EXERCISE OBJECTIVE.
Take the material below and output exactly the run of lines from the one containing "Task: Go to 首页 Home in navigation" down to the one containing "Given: Minimize the Hash Generator window", with both included.
#### RECORDS SHOWN
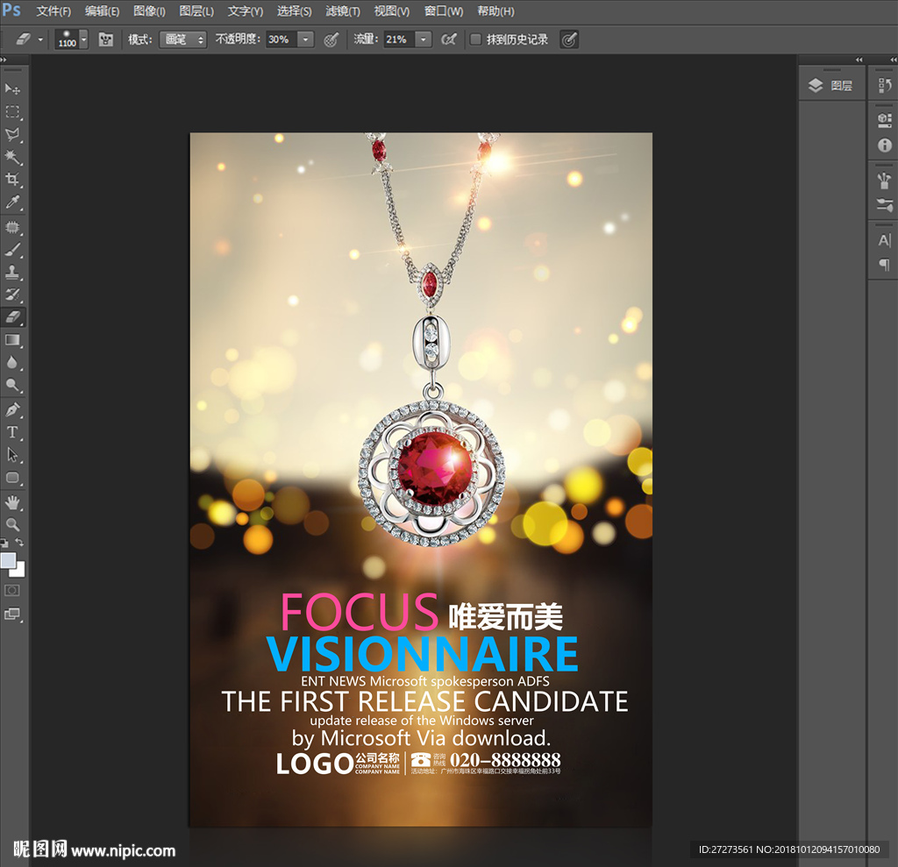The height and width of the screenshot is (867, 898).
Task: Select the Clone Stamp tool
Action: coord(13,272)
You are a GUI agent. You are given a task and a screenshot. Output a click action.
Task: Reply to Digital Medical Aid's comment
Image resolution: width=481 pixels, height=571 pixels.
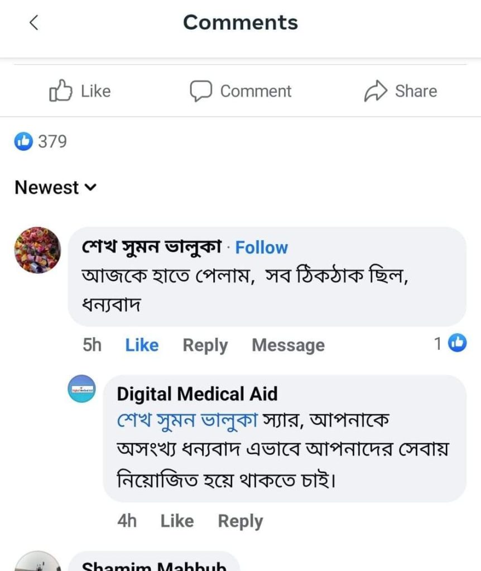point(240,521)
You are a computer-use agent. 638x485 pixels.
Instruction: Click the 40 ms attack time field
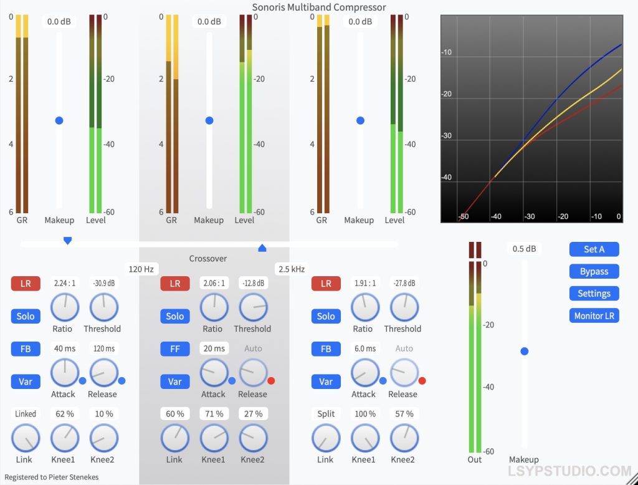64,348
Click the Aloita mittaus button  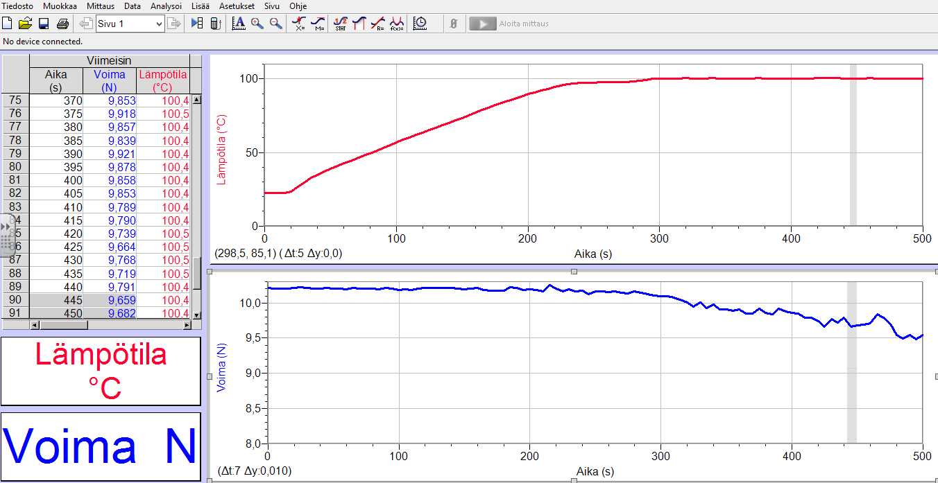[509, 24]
########
#### RECORDS SHOWN
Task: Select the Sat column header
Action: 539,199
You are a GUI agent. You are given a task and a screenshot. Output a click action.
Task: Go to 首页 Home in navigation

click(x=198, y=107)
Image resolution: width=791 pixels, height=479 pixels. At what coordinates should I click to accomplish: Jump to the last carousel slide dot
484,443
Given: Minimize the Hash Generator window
########
ANSWER SECTION.
Task: Go to 首页 Home in navigation

click(x=198, y=107)
Image resolution: width=791 pixels, height=479 pixels. At what coordinates should I click to accomplish: Jump to the last carousel slide dot
484,443
Given: Minimize the Hash Generator window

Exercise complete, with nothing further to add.